Task instructions. Pull out each line of the data below that contains the word "This" and list those lines unchanged.

Text and element pointing data
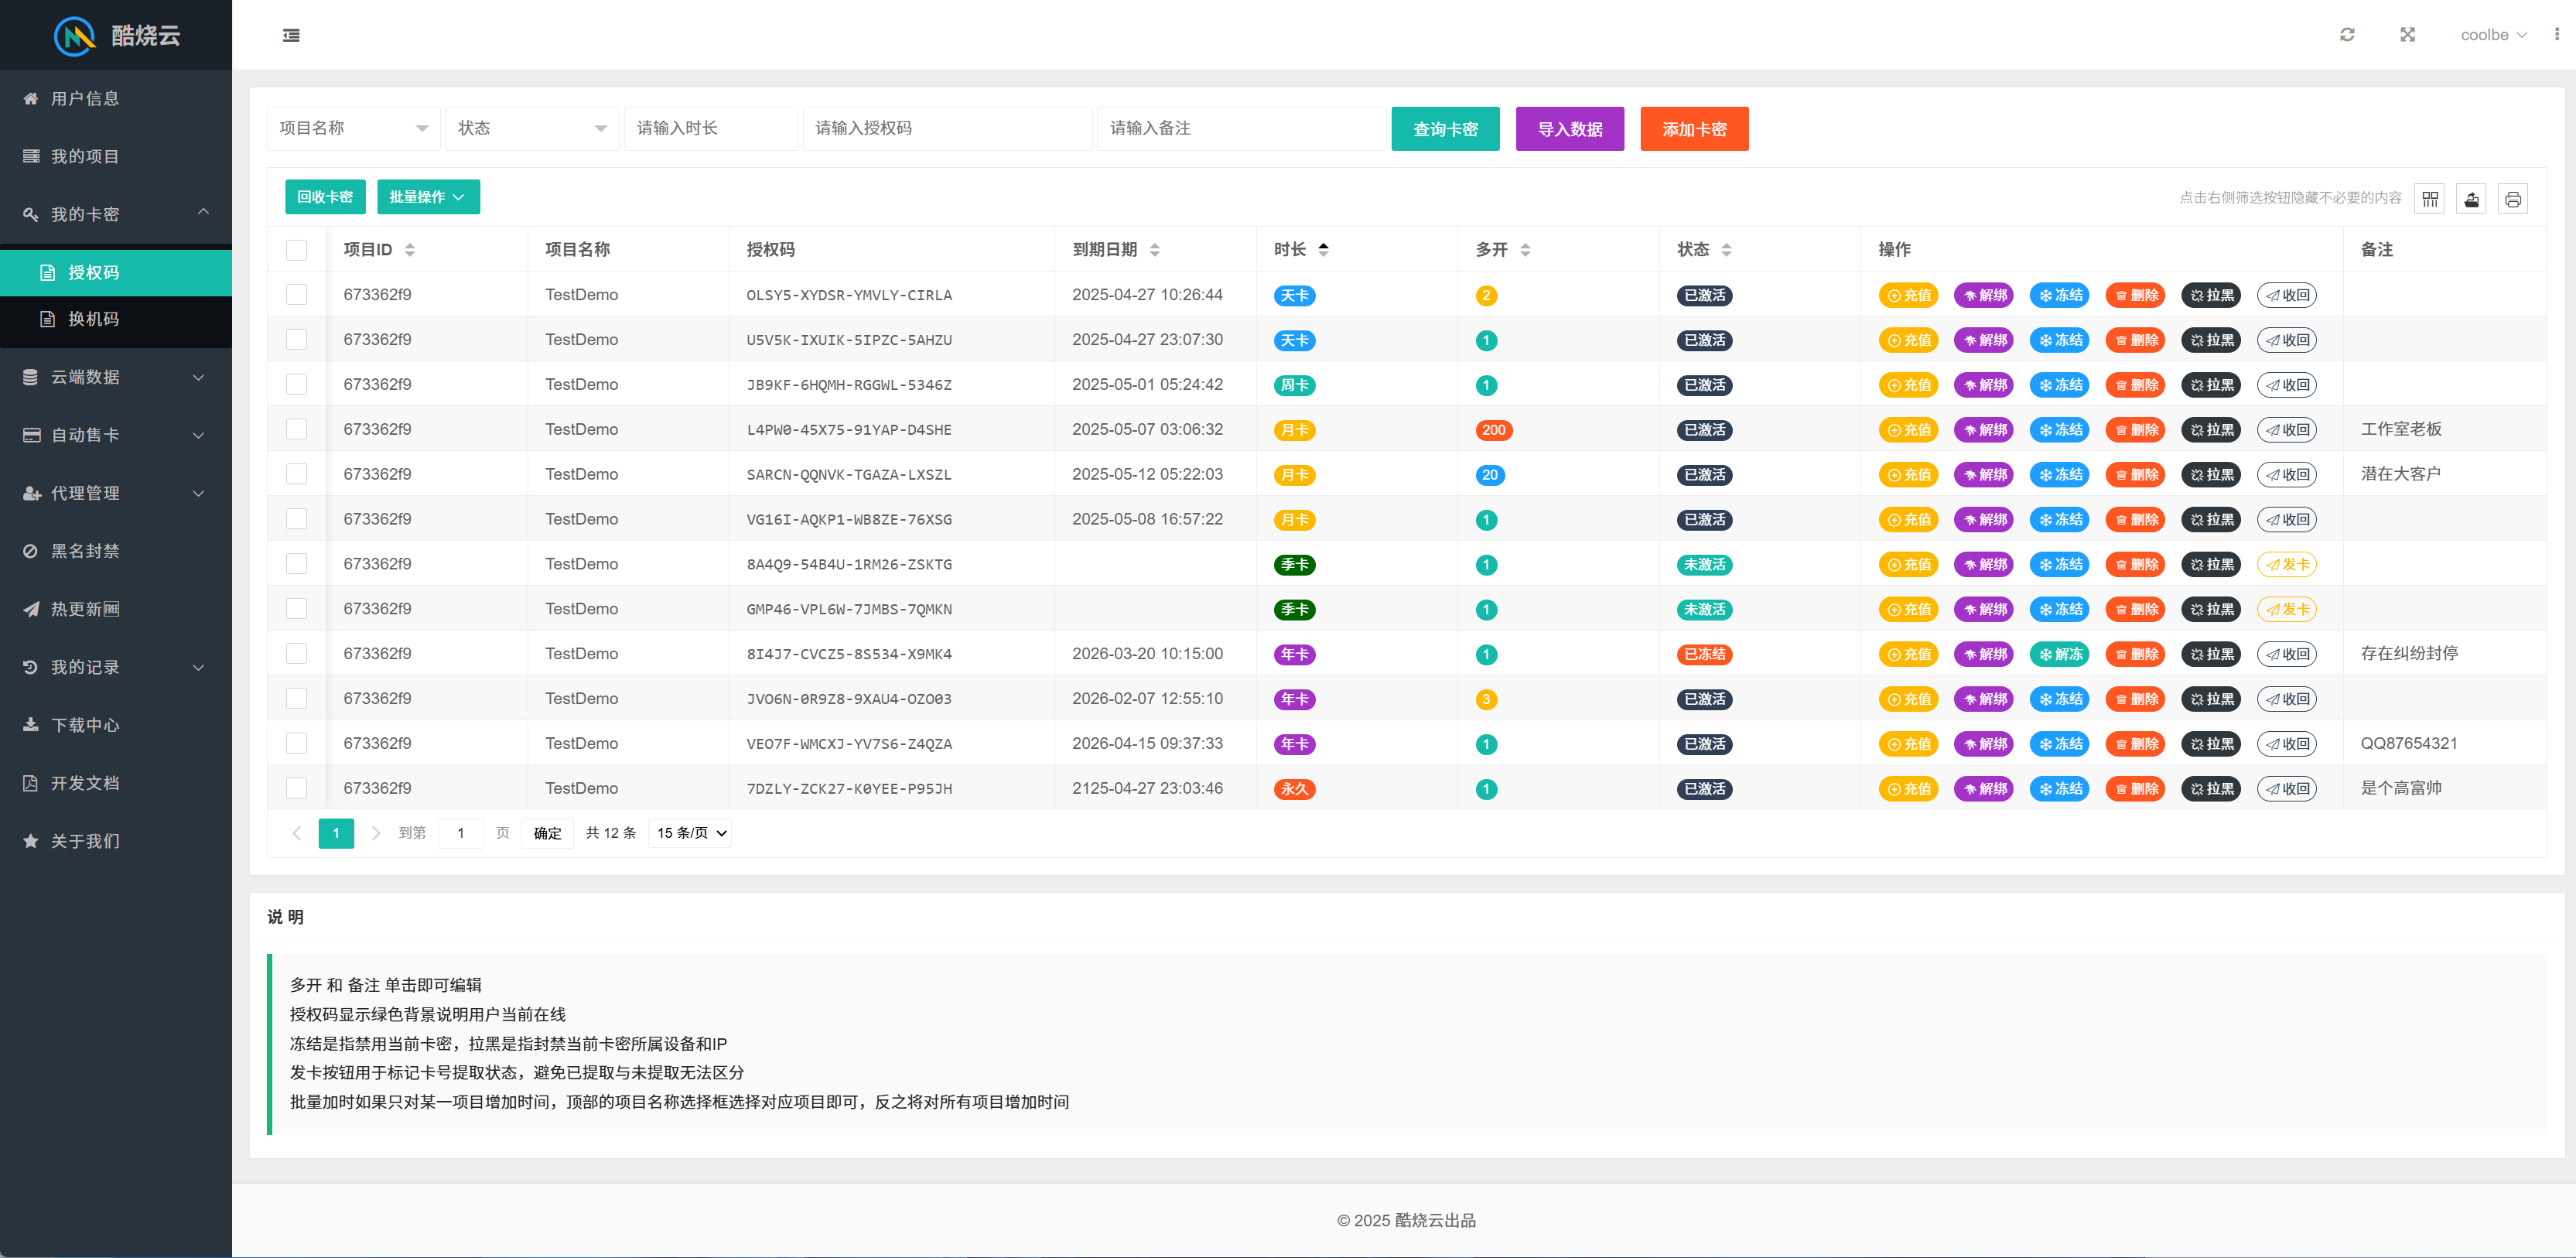Open the 项目名称 filter dropdown
This screenshot has width=2576, height=1258.
[x=353, y=128]
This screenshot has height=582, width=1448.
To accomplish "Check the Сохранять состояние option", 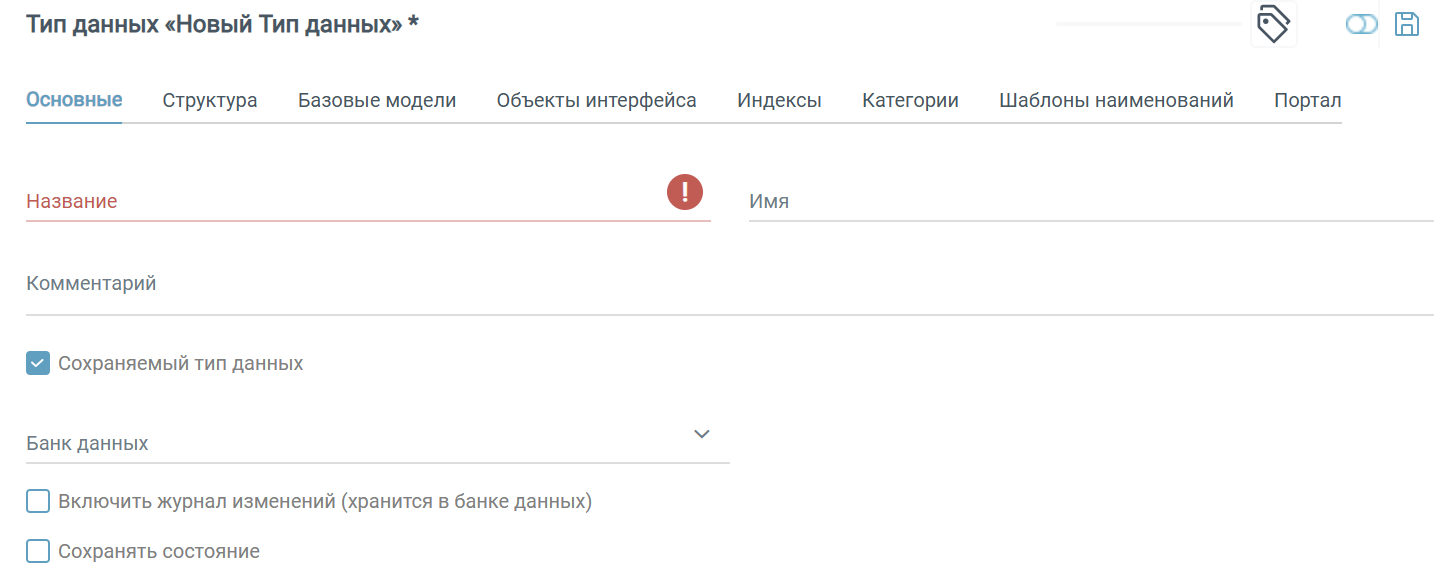I will 37,550.

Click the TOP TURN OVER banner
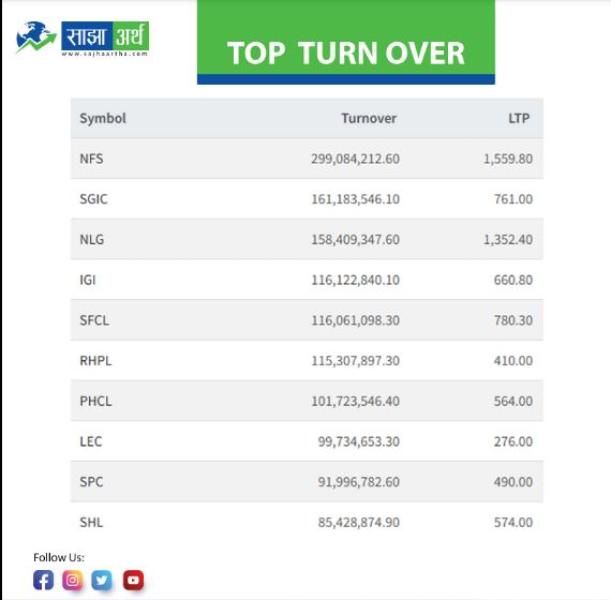tap(346, 51)
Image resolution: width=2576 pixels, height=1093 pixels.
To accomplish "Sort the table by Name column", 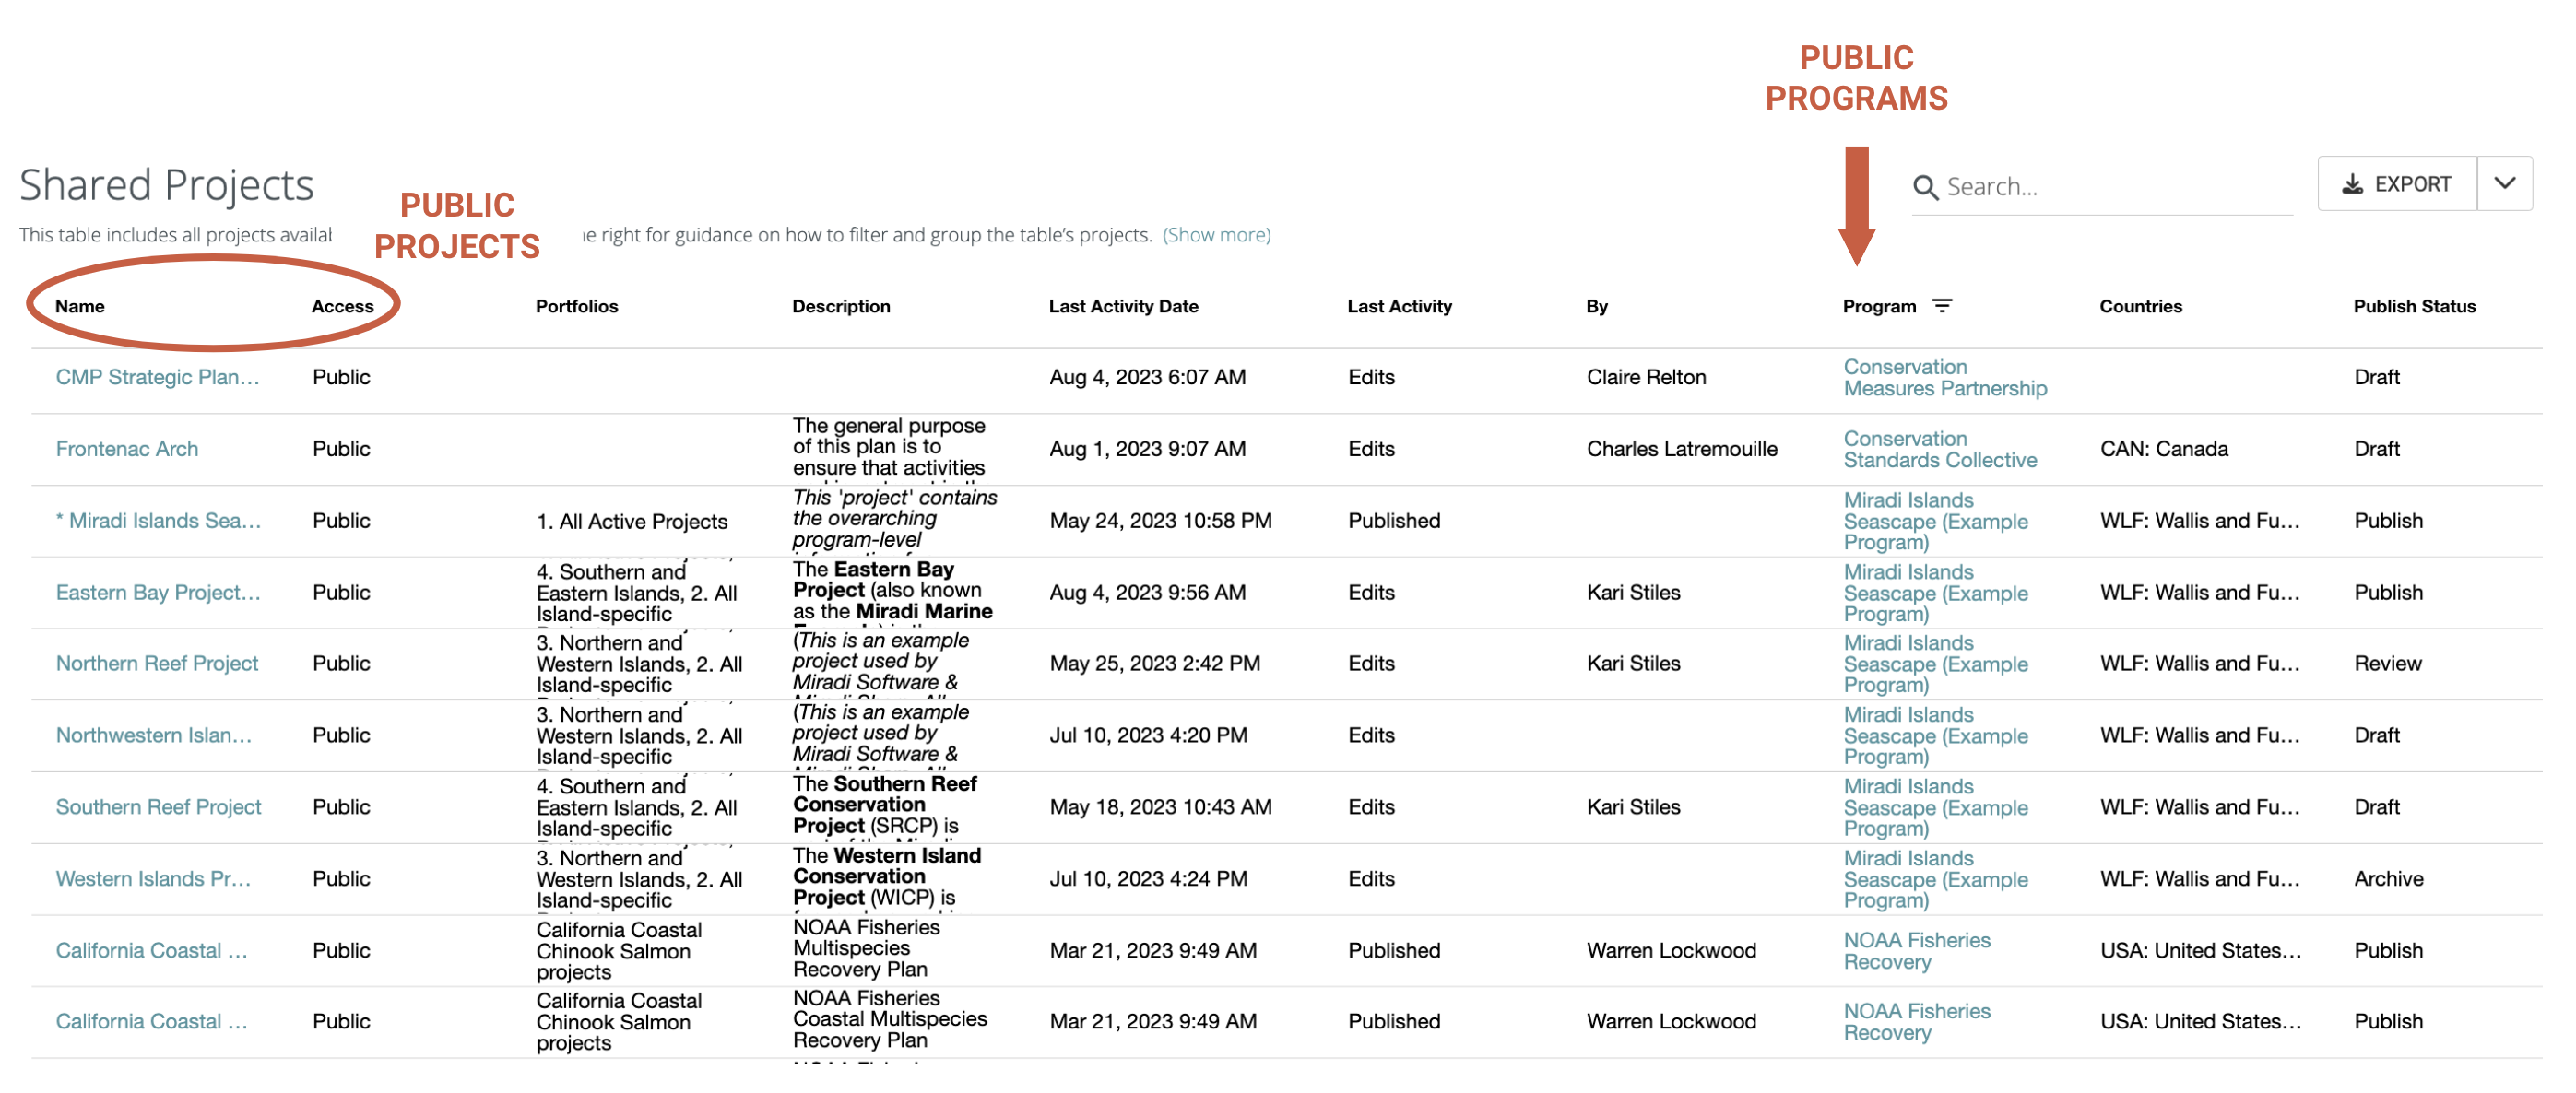I will [79, 306].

Finished exercise.
This screenshot has width=2576, height=1258.
This screenshot has height=582, width=1448.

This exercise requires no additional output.